Es bescherte ihm das „Image des Fürsten der Finsternis“, wie Ellis in der Vorrede seines neuen und weltweit am 17. Januar erscheinenden Romans schreibt. Im Präludium eines in der deutschen Ausgabe 740 Seiten dicken Zeitlupen-Thrillers, in dem in kristalliner Genauigkeit die verstörenden Vorgänge in einer Privatschulen-Clique beschrieben werden.
Bret Easton Ellis: Ist „The Shards“ ein Memoir?
Schon auf diesen ersten Seiten öffnet Ellis die Tür zu einem faszinierenden Spiegelkabinett. Der Ellis, der, das lässt sich mit Fug und Recht behaupten, mit diesem ersten Roman nach 13 Jahren ein furioses Comeback hinlegt. Dabei spielt der 1964 in Los Angeles geborene und aufgewachsene Schriftsteller so clever wie einfach mit Versatzstücken seiner eigenen Vita und dem Blick seiner Leser. Es sei eine wahre Geschichte, die er erst 40 Jahre nach den traumatischen Vorgängen an der Buckley Prep School erzählen könne, teilt einem der Autor Bret Easton Ellis mit; bei einem Versuch einige Jahrzehnte zuvor sei er nach einer Panikattacke in der Notaufnahme gelandet. Was soll man da als Leserin oder Leser denken, das nicht mit maximaler Neugierde gleichzusetzen wäre? Allerdings ist man spätestens seit „Lunar Park“, dem 2005 erschienenen pseudo-autobiografischen Roman, auf Vorsicht gepolt.

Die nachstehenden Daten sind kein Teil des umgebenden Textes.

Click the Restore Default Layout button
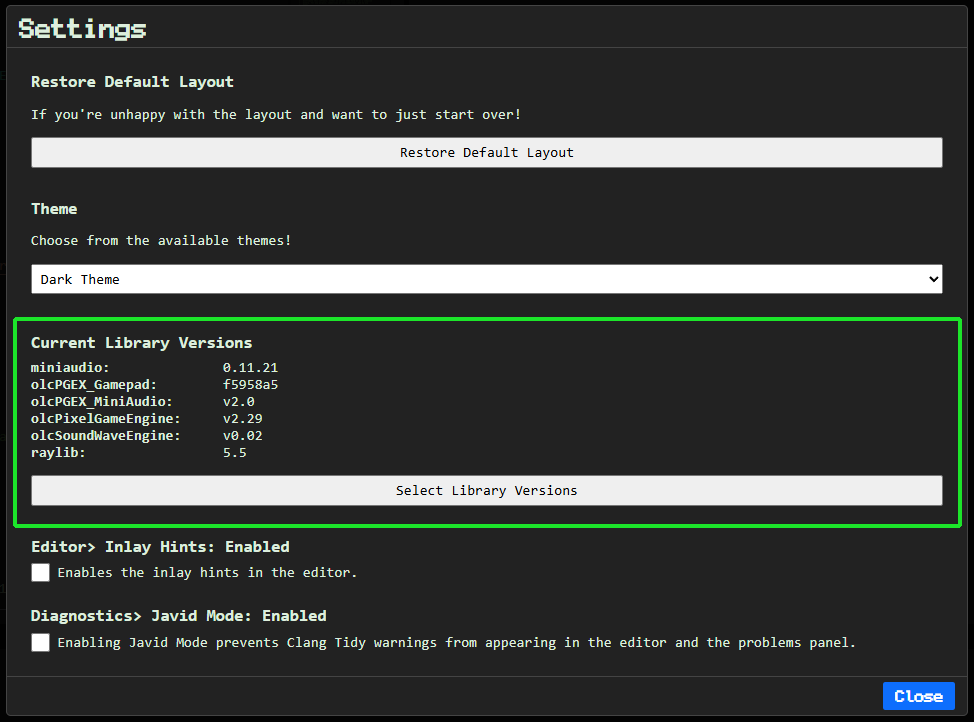 tap(487, 152)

Ellis ist mehr denn je ein Meister der Spannung, ein literarischer Trickser, der Texte mit Cliffhangern vollballert. „The Shards“ ist zuerst als von Ellis selbst eingelesene Hörbuch-Serie in seinem Podcast erschienen. Der Autor, der 2019 in seinem gegenwartsdiagnostischen Buch „Weiß“ gegen die Woke-Bewegung und die Tyrannei der Political Correctness wetterte, erklärte schon im Podcast, in „The Shards“ von tatsächlich stattgefundenen Begebenheiten zu erzählen; er habe nur die Namen der Beteiligten verändert. Außerdem äußerte er die Sorge, in hypersensiblen Zeiten wie diesen keinen Verlag für sein Buch zu finden, auch „American Psycho“ könne heute nicht mehr erscheinen.

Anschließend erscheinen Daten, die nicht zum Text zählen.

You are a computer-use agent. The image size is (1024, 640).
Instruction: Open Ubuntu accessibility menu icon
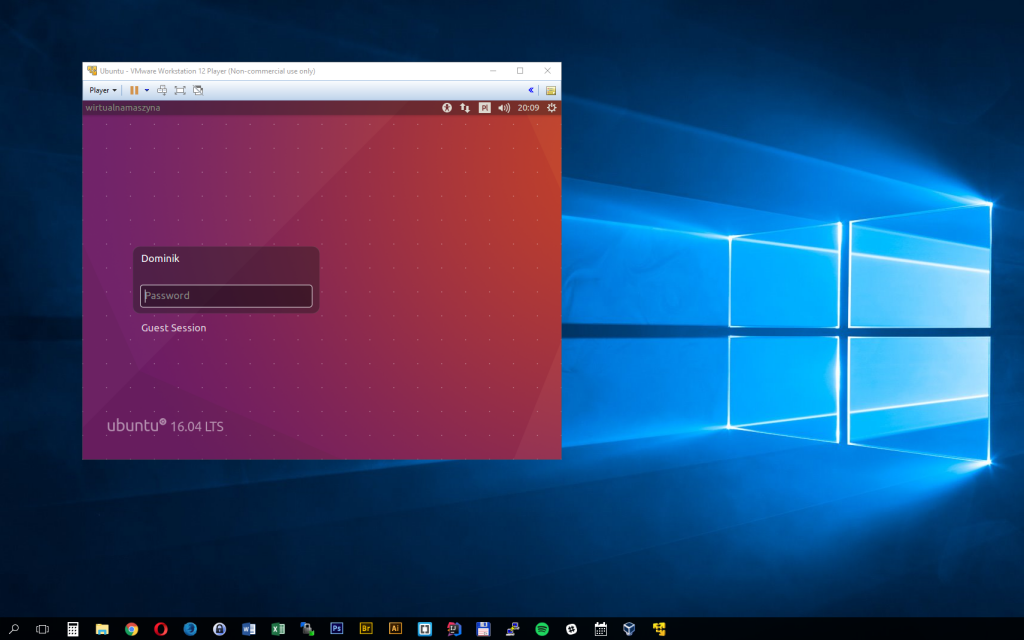click(x=448, y=108)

„The Shards“: Expliziter Sex und „griechische Götter“
Nun, es hat sich bei keinem Verlag auf der Welt jemand daran gestört, dass in „The Shards“ ziemlich viel explizit beschriebener Sex vorkommt. Zum Beispiel zwischen dem 17-jährigen Bret und einem knapp 40-jährigen Filmmogul. Dieser Mann namens Terry Schaffer zerrt Bret, der mit seiner Tochter Debbie liiert ist, ins Bett. Sex mit Minderjährigen, Metoo, Skandal! Um schwule Liebe geht es permanent in „The Shards“, um den jungen, kraftsaftigen männlichen Körper, um „griechische Götter im Teenageralter“. Um Bret und seine Freunde Thom, Matt und Ryan, von denen nur Thom, zu Brets Bedauern, „auf eine sehr entschlossene Weise heterosexuell war“. Bei den Beschreibungen der ganzen jungstrotzenden Männlichkeit kann man an Don Henleys „Boys of Summer“ denken, an die makellosen Strand-Gymnasten in Schwarzweißästhetik. Hätte Ellis gekonnt, er hätte „Boys of Summer“ in seinem Roman untergebracht.
Was nicht ging, der Song stammt aus dem Jahr 1984. 1981 hörte man Peter Gabriel, Ultravox, Depeche Mode, The Cure, The Go-Gos und The Dickies, und das lässt uns der Erzähler ausführlich wissen. Don Henley spielt insofern eine Rolle, als er im Adressbuch der Romanfigur Debbie vermerkt ist; die Eagles und minderjährige Groupies, da war doch was.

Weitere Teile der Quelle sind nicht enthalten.